Unpopular opinion; (most) indexers don't scale

I may be missing something, but I believe what you are describing is not exponential growth, but quadratic growth. Assuming that the number of addresses increases linearly with time (if no change in users), and linearly with users (in a constant timeframe), then when both are increasing, the rate is the product, quadratic. This is the difference between 18 quintillion, and 4096, quadratic growth is nothing like exponential growth.

1 Like

Solid rebuttal.

You are reading me wrong. I do think SPV is absolutely fundamental to the usability of bitcoin and I fully expect the ratio SPV-to-full-nodes to increase a lot over time and I do currently believe that address-to-transaction indexes (hereby referenced to as just ‘index’ since other types of blockchain indexes such as SLP, CashAccounts etc are not relevant) are currently the best option.

Re-reading this thread I would like to summarize it as:

  • In protocols with an indexed backend each user will on each connection request X lookups of full history that returns transactions and merkel proofs. Let’s say that each lookup has the cost O(X*log N) where N is the size of the full block chain and X is the number of addresses in a users wallet.
  • In protocols without an indexed backend each user will request 1 scan of Y blocks to get all transactions and merkel proofs where Y is the number of blocks since the last sync. This has the cost O(Y).

One of your concerns seems to be that the size of the index will blow up in size. Hopefully you have been convinced that it isn’t a problem since the size of the index will always be less then the size of the blockchain and hence not a scaling concern in this scenario.
Your more important concern, as I see it, is that X might be big while Y will be small.
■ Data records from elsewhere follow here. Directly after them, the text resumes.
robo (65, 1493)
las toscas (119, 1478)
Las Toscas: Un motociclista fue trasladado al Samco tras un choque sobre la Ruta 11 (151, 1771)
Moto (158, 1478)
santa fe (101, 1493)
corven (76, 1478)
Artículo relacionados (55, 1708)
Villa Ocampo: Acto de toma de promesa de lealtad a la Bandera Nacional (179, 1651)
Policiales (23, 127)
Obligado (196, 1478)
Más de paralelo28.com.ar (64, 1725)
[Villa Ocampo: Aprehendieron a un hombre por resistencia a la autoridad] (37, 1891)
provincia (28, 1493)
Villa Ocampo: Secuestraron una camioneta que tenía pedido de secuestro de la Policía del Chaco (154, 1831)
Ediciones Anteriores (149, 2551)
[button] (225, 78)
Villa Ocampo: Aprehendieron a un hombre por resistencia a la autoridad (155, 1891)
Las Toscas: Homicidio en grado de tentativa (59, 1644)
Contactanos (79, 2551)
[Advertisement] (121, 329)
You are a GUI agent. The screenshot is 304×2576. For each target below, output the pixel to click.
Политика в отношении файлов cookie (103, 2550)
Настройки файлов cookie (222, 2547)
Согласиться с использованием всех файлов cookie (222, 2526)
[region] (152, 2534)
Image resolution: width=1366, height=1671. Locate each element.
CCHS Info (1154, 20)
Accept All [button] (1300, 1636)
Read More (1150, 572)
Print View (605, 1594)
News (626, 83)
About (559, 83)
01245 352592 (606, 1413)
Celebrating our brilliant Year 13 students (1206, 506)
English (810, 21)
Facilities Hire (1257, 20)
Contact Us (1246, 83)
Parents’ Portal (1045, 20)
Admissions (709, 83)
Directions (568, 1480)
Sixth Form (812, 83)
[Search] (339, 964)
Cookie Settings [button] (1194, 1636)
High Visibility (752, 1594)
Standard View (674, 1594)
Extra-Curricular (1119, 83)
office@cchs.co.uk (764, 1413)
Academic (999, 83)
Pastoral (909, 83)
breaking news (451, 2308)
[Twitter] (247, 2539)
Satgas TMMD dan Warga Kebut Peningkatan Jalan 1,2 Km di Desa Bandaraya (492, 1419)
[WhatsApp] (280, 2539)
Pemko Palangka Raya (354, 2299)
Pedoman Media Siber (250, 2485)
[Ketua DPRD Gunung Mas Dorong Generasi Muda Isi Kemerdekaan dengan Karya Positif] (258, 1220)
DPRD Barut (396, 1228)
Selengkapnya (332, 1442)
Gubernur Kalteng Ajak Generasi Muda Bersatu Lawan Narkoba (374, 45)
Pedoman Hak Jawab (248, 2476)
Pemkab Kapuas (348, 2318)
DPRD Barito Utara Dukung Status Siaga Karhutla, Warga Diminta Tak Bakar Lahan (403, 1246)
The answer to this is that X can be bounded by the node to avoid any pathological users that requests an unreasonable amount of lookups as a DOS protection. How big is unreasonable? 100? 1000? 10 million? Who knows, the important thing is that X does not increase with number of users or with the size of the blockchain. If X is bounded to some constant it can be removed from the equation above and the cost becomes O(log N) for all of a users addresses.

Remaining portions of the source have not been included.